Gerard Zovighian, LTA’s chairman, said that the lack of democracy and the high levels of corruption were key catalysts in this year’s Arab Spring, which has already toppled governments in Tunisia, Egypt and Libya, and is continuing to pressure the authorities in Syria and Yemen.
And while Lebanon’s “political regime is … far from being autocratic, [it] suffers from the congenital weakness of the state,” he said.
However, he added, in Lebanon “political and administrative corruption is as widespread as in other Arab countries which has devastating economic and social consequences,” he said.
Looking at Egypt and Tunisia as examples, where former presidents Hosni Mubarak and Zine al-Abidine Ben Ali are now facing trial for corruption, and “based on the principle that a fish rots from its head,” Zovighian said that the Arab Spring offered a unique occasion to end “the impunity enjoyed by corrupt Lebanese politicians and civil servants for too long.”
In a recent global study by the World Economic Forum, Lebanon ranked 140 out of 142 countries in terms of the public’s trust in politicians.
In the other Lebanon video, produced by the LTA, Abusamra explains the urgent need to fight corruption in Lebanon, as the pervasive culture of corruption leads people to take justice into their own hands and contributes to aggressive and violent behavior.
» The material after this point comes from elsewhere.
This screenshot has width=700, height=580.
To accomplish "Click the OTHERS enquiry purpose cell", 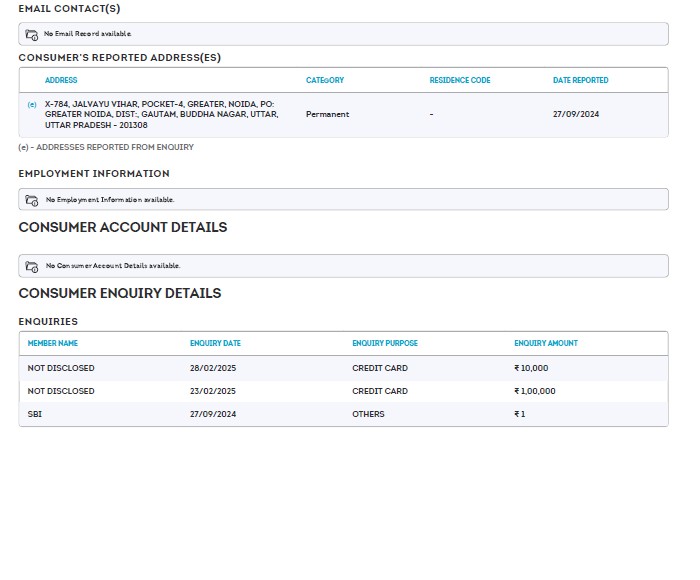I will coord(368,414).
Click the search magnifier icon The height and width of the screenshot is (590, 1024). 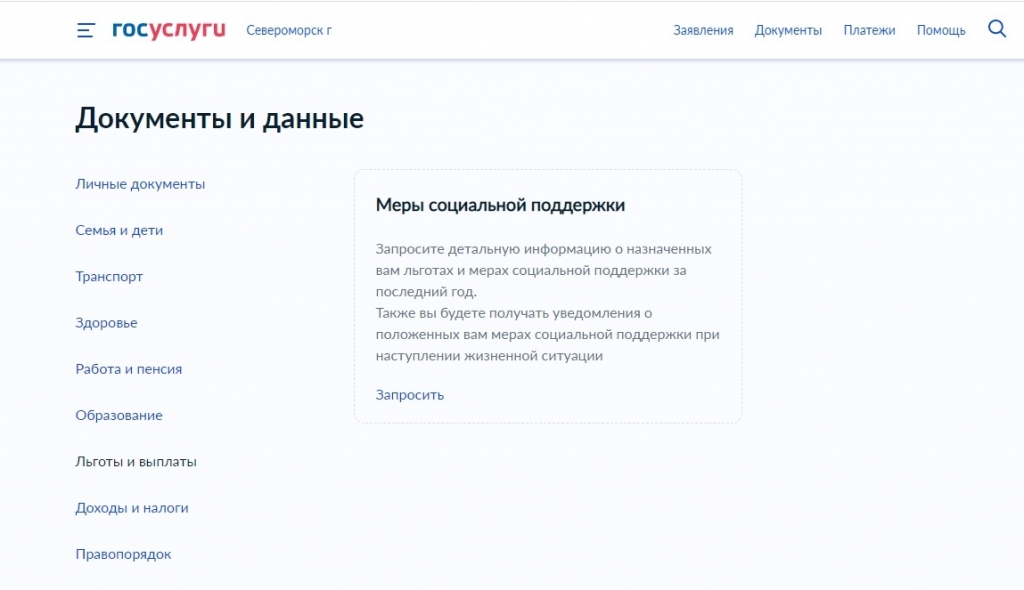point(997,29)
“If a person attacks you, or your children, perhaps you can’t go after him, because he has connections,” she said. “This prompts many to take revenge. The absence of a strong authority by the regulatory bodies drives people toward aggressive behavior,” she added.
This culture leads Lebanese to “always rely on and consider clientilism [as a solution],” Abdelsater Abusamra added.
Corruption, she said, “turns people into slaves of leaders who make the public believe that they are always in need of them to obtain the rights that are rightfully theirs.”